Why Rupert Sanders' K-Stew Affair Comments Are Not Cool

While the director acknowledged his "mistake," his take on the relationship is super-problematic

Kristen Stewart and Rupert Sanders

(Photo: Getty)

Rupert Sanders has opened up about his affair with Kristen Stewart—and his explanation for the fling is rill lame.

In a recent interview with Metro, Sanders addressed the 2012 romance that blossomed while he was directing Stewart in Snow White and the Huntsman, calling it “a momentary lapse.”

“You never know what’s coming in life,” Sanders said. “Around every corner there’s something unexpected, and that’s life. You just have to brush yourself off and continue moving forward the best you can. Everyone makes mistakes. I am bound to make more mistakes, and I wouldn’t expect my life to be exciting if I didn’t.”

Say whaaaaat? Your life wouldn’t be “exciting” if you didn’t cheat?!

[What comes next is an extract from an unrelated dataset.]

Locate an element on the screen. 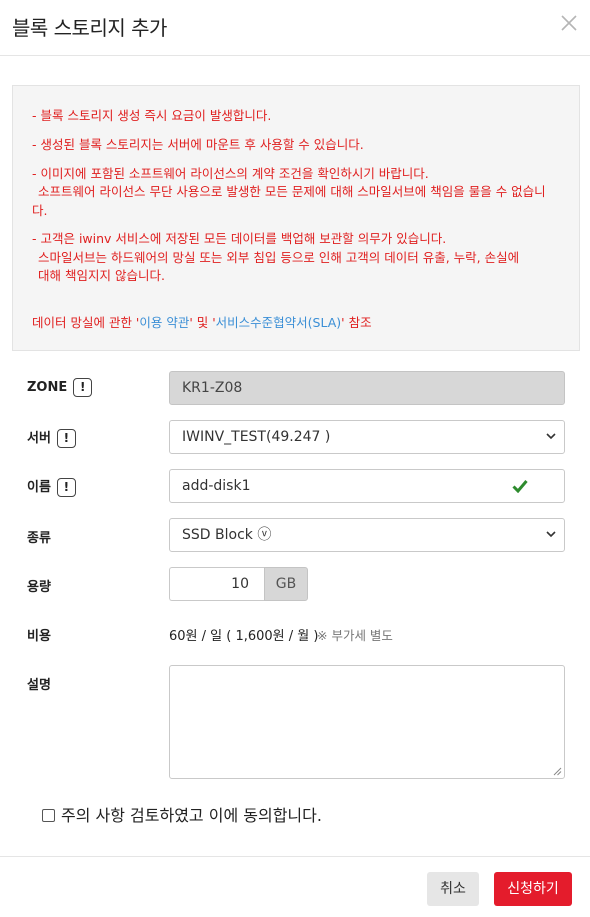  description-textarea is located at coordinates (367, 722).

Sanders’ explanation is super-problematic. First off, he’s basically excusing himself from the burden of wrongdoing, and placing the blame on “unexpected” things in life, a.k.a Stewart, that are everywhere, like at work, just waiting to drag him off-course. Sanders’ take on the affair perpetuates the idea that tempting women cause men to cheat, when, really, both parties make the decision to get intimate and betray their partners. Five years after the “mistake” that ended his marriage with model Liberty Ross, the director’s attitude towards the whole thing is basically one big ol’ “meh.”

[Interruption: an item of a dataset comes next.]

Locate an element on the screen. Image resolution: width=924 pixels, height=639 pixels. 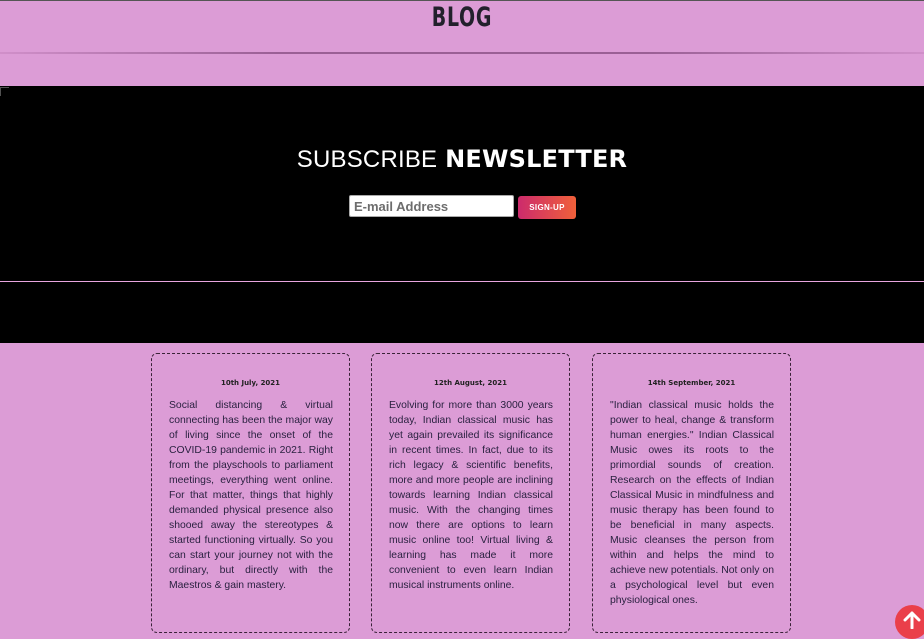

It’s also troublesome that Sanders fails to acknowledge how the relationship affected Stewart—who was 22 and dating Twilight co-start Robert Pattinson at the time. When news of the relationship broke, people legit hated on Stewart far more than they did on him. The actor was attacked, villainized. She was called “the other woman” and labeled a homewrecker—even years after the affair ended. Throughout his comments on the incident, the 46-year-old makes no mention of his two kids with ex-wife Ross, either, who told Vanity Fair in 2013 that the affair “was really the worst.”

While the whole cheating thing wasn’t ideal, the problem is not the affair itself; people make their own decisions and deal with the consequences. Both Stewart and Sanders publicly apologized for their infidelities at the time and ended their affair. The problem lies in the fact that Sanders’ recent remarks reveal a mindset that greatly differs from his initial response: he was deeply sorry when he was caught but now he’s brushing everything off as “life.” Was he sorry? Or just sorry he was caught?

We’re not here to judge on people’s past decisions. We’re only humans, after all, and everyone makes mistakes. I made a mistake last Friday night when I ate an entire box of truffles and had a bellyache all weekend. But while bad choices are undoubtedly part of life, Sanders could at least avoid perpetuating the femme fatale stereotype, pretend he’s learned from his mistakes, and express a little compassion for those he hurt. Now that would be exciting.